The new vaccine, called MVA85A/AERAS-485, is given to children after the BCG and is designed to boost the bodys immune response to the vaccine, improving the level of protection. It was originally developed at the University of Oxford by Dr Helen McShane, a Wellcome Trust Senior Clinical Research Fellow, working with Dr Sarah Gilbert, a Reader in Vaccinology, and Professor Adrian Hill, a Wellcome Trust Principal Research Fellow.
A double-blinded phase IIb trial of MVA85A/AERAS-485 was launched in 2009 and conducted at the TB vaccine research site of the South African Tuberculosis Vaccine Initiative (SATVI) of the University of Cape Town, in partnership with Aeras, the Oxford-Emergent Tuberculosis Consortium Ltd and the Wellcome Trust.
Dr Michele Tameris, the Vaccine Trials Manager at the SATVI Worcester site, said: "Our team has worked tremendously hard to vaccinate our target of 2784 babies in just under two years. The trial is significant for being the most advanced of all TB vaccine candidates being tested in clinical trials, as well as the most babies enrolled in any TB vaccine trial. As a phase llb trial, it is designed to test for safety in a large group of babies as well as to see whether it works to prevent TB. It has already been successfully tested for safety in smaller groups of babies. Understandably, this final vaccination is a proud milestone for SATVI and its partners."

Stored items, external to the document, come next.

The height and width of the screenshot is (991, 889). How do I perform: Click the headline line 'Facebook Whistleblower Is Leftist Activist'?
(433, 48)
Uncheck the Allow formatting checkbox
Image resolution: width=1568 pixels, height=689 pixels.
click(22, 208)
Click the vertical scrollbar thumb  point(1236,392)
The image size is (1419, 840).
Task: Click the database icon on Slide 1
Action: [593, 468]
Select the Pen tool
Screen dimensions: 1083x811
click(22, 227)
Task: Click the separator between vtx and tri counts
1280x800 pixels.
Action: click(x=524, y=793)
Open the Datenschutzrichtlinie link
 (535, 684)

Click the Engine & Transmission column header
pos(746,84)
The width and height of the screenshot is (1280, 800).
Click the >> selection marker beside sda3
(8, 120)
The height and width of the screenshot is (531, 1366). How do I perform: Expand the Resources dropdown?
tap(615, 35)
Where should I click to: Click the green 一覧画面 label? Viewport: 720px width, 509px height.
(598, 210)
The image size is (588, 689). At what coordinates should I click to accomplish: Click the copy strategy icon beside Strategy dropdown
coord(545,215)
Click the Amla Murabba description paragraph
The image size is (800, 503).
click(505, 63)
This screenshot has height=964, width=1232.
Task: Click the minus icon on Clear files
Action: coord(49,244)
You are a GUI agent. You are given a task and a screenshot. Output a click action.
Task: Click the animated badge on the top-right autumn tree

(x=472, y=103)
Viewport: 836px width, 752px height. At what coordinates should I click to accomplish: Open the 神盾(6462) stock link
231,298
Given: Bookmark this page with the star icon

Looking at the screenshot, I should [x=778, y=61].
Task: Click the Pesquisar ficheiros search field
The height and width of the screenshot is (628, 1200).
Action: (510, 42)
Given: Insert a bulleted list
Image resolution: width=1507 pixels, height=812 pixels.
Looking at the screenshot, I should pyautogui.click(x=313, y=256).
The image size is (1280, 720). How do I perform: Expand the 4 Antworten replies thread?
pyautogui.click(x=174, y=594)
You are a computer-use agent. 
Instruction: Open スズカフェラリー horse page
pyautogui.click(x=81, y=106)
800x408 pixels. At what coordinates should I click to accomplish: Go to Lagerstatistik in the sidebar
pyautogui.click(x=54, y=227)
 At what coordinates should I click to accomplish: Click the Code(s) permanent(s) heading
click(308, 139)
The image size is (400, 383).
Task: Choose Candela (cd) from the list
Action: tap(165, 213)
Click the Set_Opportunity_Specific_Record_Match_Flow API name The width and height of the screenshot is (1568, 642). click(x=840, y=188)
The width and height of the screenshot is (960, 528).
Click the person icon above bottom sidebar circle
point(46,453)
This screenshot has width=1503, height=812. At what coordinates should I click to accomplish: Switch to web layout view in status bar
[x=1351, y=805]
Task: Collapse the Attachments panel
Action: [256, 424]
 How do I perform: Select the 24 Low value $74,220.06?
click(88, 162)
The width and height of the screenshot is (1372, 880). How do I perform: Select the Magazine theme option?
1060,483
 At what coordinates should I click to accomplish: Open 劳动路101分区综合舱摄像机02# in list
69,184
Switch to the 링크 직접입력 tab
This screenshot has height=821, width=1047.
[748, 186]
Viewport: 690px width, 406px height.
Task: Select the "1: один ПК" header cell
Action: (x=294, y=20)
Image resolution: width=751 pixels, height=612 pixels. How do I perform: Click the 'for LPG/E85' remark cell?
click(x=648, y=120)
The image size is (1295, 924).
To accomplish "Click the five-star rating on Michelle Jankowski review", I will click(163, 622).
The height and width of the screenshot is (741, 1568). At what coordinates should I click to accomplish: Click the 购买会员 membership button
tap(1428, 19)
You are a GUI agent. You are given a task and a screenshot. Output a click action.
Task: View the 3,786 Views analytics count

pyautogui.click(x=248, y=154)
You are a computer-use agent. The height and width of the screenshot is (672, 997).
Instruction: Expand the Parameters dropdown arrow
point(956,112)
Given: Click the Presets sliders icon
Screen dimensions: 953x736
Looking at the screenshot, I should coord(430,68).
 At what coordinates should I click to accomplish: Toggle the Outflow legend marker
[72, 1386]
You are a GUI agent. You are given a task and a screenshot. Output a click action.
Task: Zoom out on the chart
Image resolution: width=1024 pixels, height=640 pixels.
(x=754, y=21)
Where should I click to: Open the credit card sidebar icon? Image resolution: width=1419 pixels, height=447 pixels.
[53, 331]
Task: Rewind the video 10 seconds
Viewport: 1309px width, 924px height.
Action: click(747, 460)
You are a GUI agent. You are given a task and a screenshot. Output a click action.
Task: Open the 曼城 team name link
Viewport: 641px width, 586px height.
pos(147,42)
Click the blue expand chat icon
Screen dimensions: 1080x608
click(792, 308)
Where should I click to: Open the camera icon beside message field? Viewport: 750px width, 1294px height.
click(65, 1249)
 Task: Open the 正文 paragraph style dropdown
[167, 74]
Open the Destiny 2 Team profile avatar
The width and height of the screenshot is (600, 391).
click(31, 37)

"We are pleased to report that the trial has run smoothly, with no vaccine-related serious adverse events being reported", added Dr Hassan Mahomed, who leads the trial as Principal Investigator and SATVI Co-Director.
"We are extremely proud of this achievement and are eager to see the study results, which are expected to be available in mid-2012," said Dr Helen McShane. "This milestone brings us a step closer to potentially having a new TB vaccine, from which millions of people around the world would benefit."
Following vaccination, babies are being followed up for around two years to see whether the new vaccine has provided protection against TB. The study is expected to run until the middle of 2012.
The trial has been part-funded by a Wellcome Trust Strategic Translation Award.